Create simplified and meaningful procedures and documentation analysis

This may significantly contribute to the efficiency and the reliability of the evaluation of applications. In all cases where the safety and efficacy profile of the product for which registration is sought is well established, and the licensing authority is satisfied with the available information showing that this item meets recognized therapeutic needs, quality becomes the most important concern in evaluating an application. If regulatory authorities with limited human and material resources limit most of their licensing activities to well-established drugs, they will be better able to evaluate the manufacturing process and its controls, the specifications of the medicinal product and its regulatory status in other countries, and the GMP profile of the manufacturer.
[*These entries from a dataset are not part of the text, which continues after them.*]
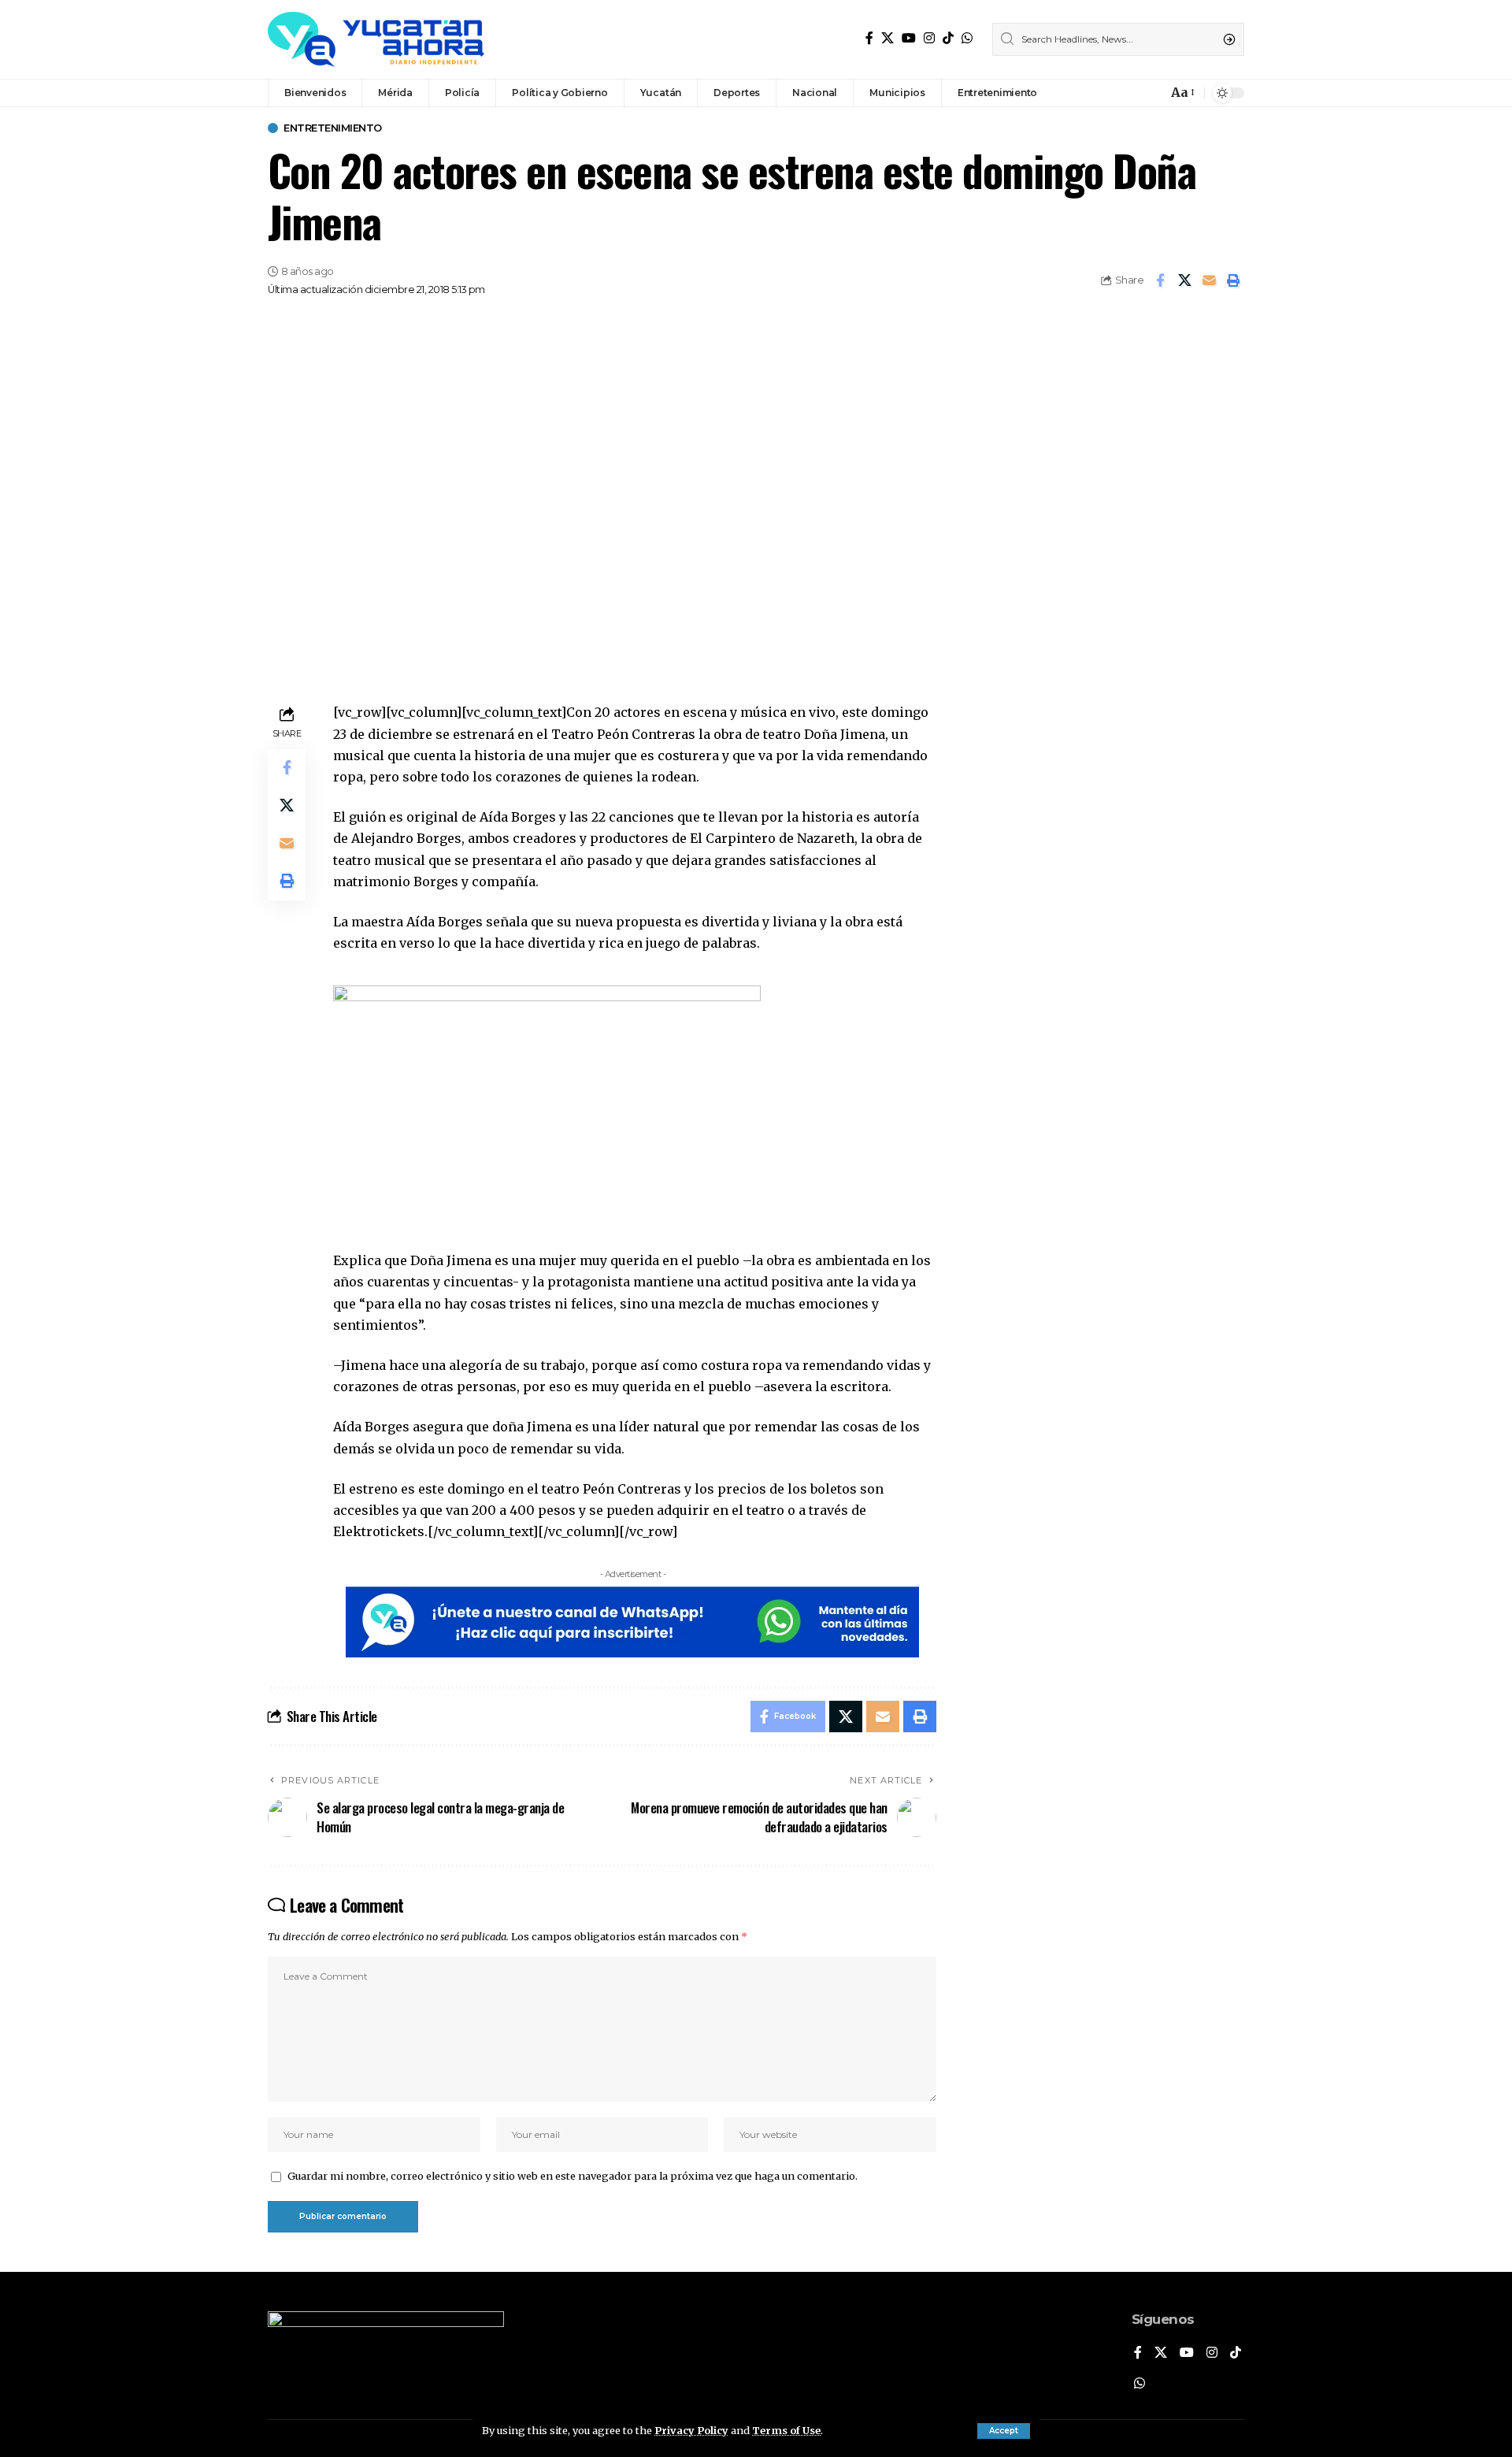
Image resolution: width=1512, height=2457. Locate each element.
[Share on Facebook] (1160, 280)
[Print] (1233, 280)
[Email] (1209, 280)
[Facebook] (869, 38)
Example: Assessing marketing applications in a very small, yet computerized, regulatory authority

In this example, a “very small” regulatory authority is one that does not have enough staff to carry out its own assessment for all applications for marketing authorizations that it may receive. Apart from situations of war or long-lasting civil unrest, there are two situations where “very small” regulatory authorities can be found:

• Countries where the market size is sufficiently large and the political situation is sufficiently stable to motivate domestic and foreign companies to engage in drug manufacturing and trade. In this situation, the DRA should try to build the necessary political support to establish a full fledged regulatory body. However, until this is achieved, the approach described here may be considered.

• Small countries with a very small market, often with communication or transportation difficulties. In these situations, the market size for many drugs is so small that the number of potential suppliers is also small. Virtually no manufacturer submits applications for marketing authorizations, and only a few importers ensure regular supply and, if required, submit applications for import permits.
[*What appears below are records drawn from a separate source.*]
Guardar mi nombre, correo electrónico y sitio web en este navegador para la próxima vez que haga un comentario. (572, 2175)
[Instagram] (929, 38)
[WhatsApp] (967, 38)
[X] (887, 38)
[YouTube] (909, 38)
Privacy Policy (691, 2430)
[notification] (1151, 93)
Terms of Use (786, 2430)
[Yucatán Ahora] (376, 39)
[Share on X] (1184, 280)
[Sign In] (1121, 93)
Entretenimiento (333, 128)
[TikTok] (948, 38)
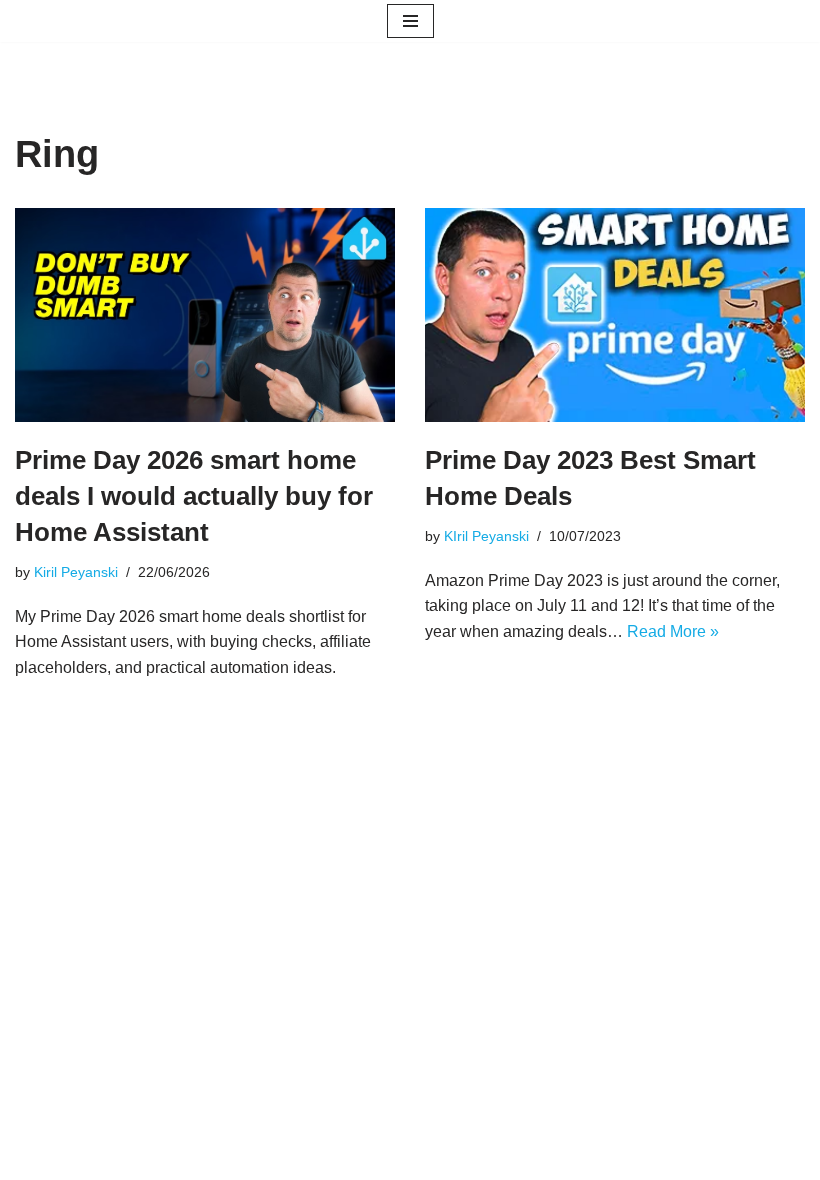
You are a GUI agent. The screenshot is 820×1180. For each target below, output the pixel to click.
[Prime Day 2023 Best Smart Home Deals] (615, 315)
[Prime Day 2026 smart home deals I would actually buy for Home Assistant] (205, 315)
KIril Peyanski (486, 536)
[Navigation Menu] (410, 21)
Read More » (673, 631)
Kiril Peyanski (76, 572)
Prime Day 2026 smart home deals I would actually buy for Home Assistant (194, 496)
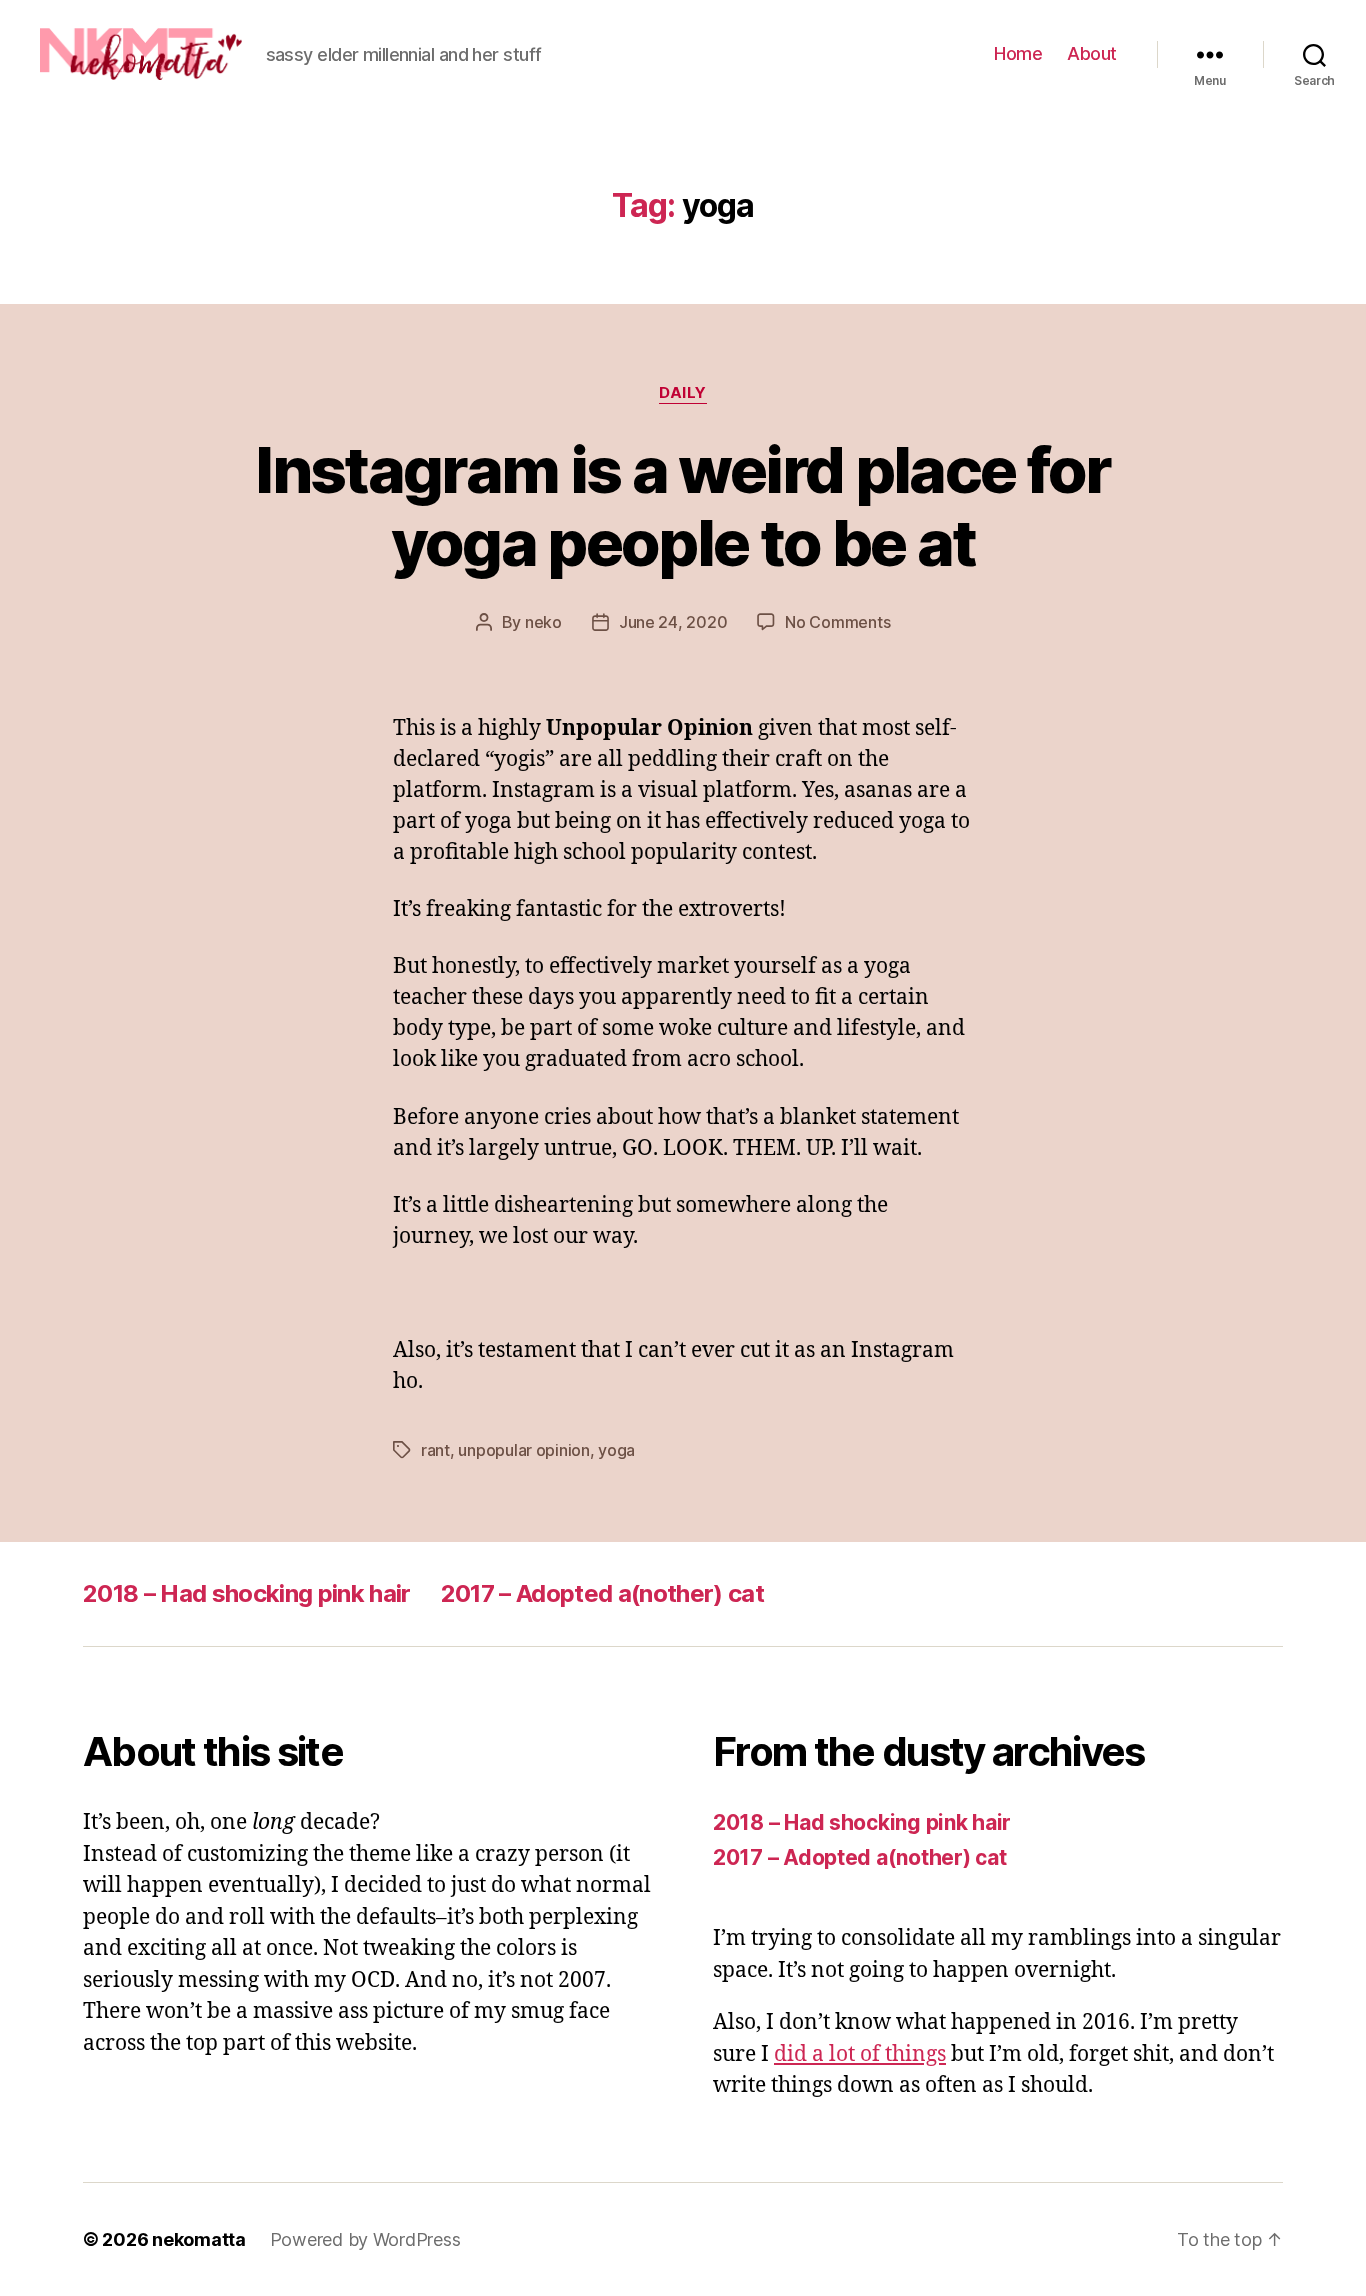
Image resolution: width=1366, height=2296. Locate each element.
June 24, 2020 (673, 622)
Very small DRAs need to establish priorities to ensure that the best outcome is achieved. In most cases, local production is very small, therefore the priority of regulatory work is to ensure reliable quality and a regular flow of imported supplies. To achieve this, collaboration with importers in both the public and private sectors is crucial. Such collaboration should aim at identifying the most favourable balance among these options:

• Too many regulatory/administrative requirements may overburden small companies, causing a negative impact on drug prices, and reducing the number of companies willing to do business in or with the country.

• Too little regulatory control would put consumers in the hands of importers --who are not necessarily properly qualified-- without sufficient protection from the state.

• Limiting the sourcing of pharmaceuticals to a predefined number of countries with effective regulatory capacity, and making regular use of the WHO-type product certificate may significantly reduce the risk of being confronted with substandard or spurious drugs, but may yield satisfactory results for a limited list of drugs in terms of price and accessibility.

With limited staff and resources, computerization of information can be helpful. However, with limited resources it may be impossible to include every piece of data about an application or MA. An example of the minimum information that a very small regulatory authority may consider is:

• application number and date
• applicant
• drug name
• strength
• dosage form
• primary container
• active ingredients & their amounts by dosage unit
• indications for use
• manufacturer responsible for releasing final dosage form for marketing
• dispensing category
• therapeutic classification
• origin

Access to this basic information on authorized products and efficient handling of import permits are crucial elements that permit sound management of the regulatory aspects of drug supply and guarantee credibility for the DRA, even when the institution is very small.